Nothing but the lines from the one containing "Where should I" to the final line of the entries should appear, copied exactly and without pictures.

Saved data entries
• • • • • • •

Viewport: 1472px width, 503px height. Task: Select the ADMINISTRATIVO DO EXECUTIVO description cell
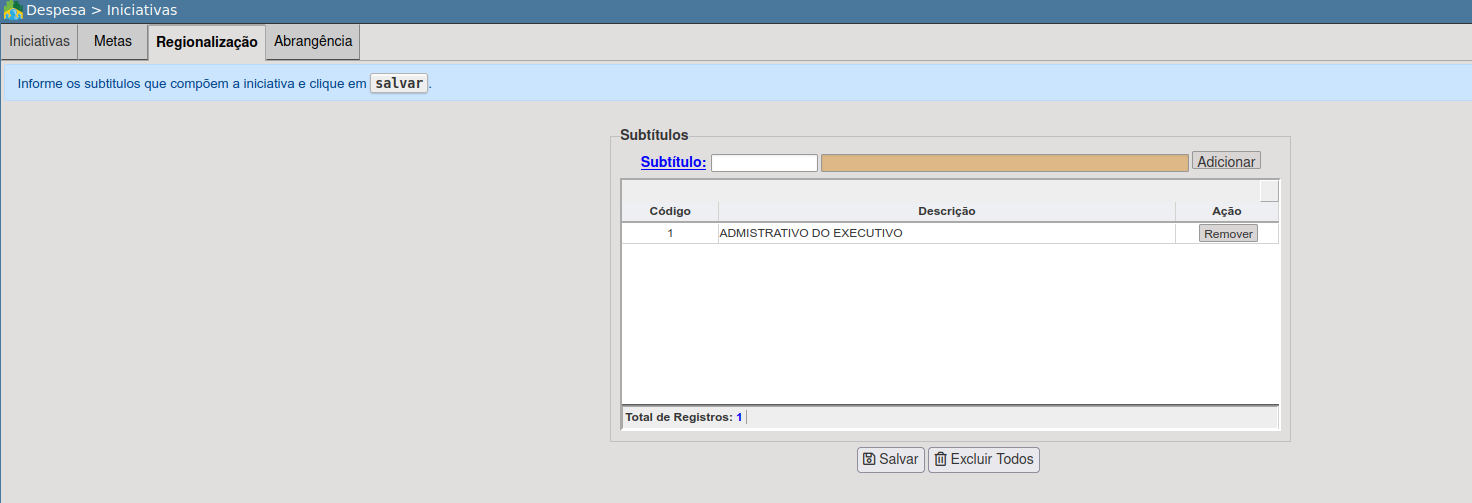[811, 233]
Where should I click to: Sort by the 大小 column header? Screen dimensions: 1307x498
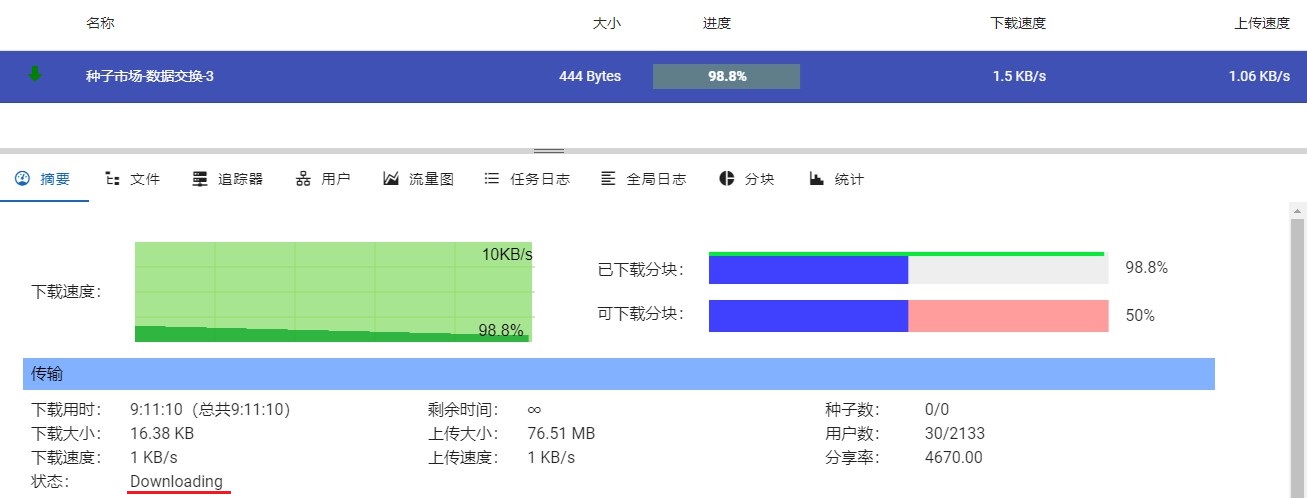[x=606, y=23]
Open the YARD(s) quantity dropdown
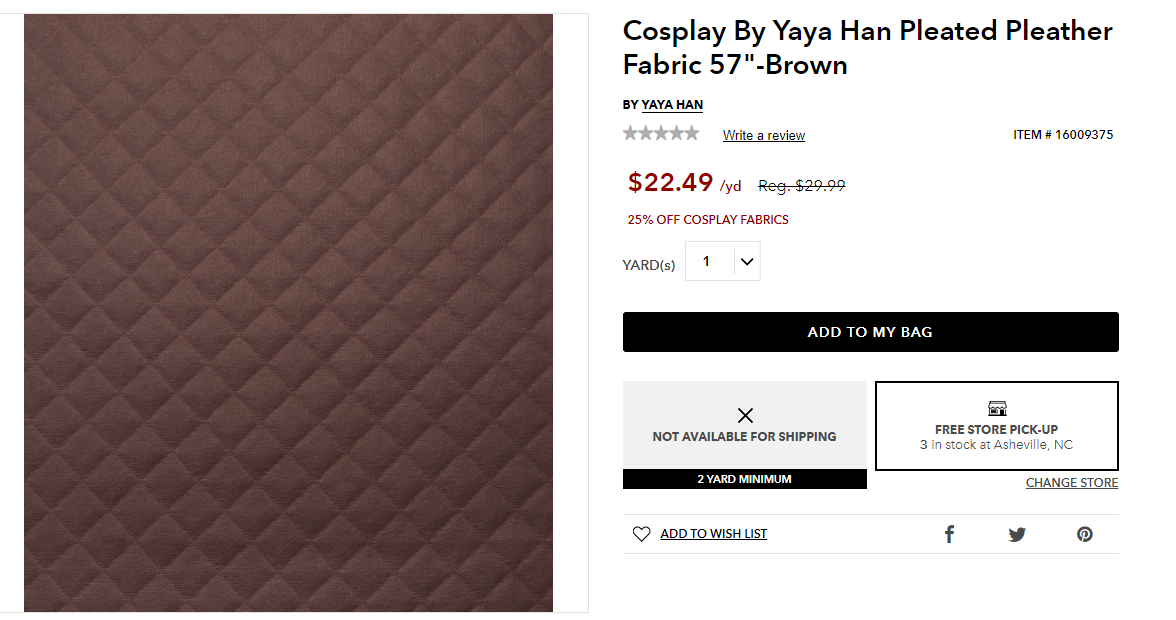 [721, 261]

• • • • • • •

» Solution for this problem
Where should I click to: Sort by the 大小 column header? Screen dimensions: 1307x498
[x=606, y=23]
Open the YARD(s) quantity dropdown
 [721, 261]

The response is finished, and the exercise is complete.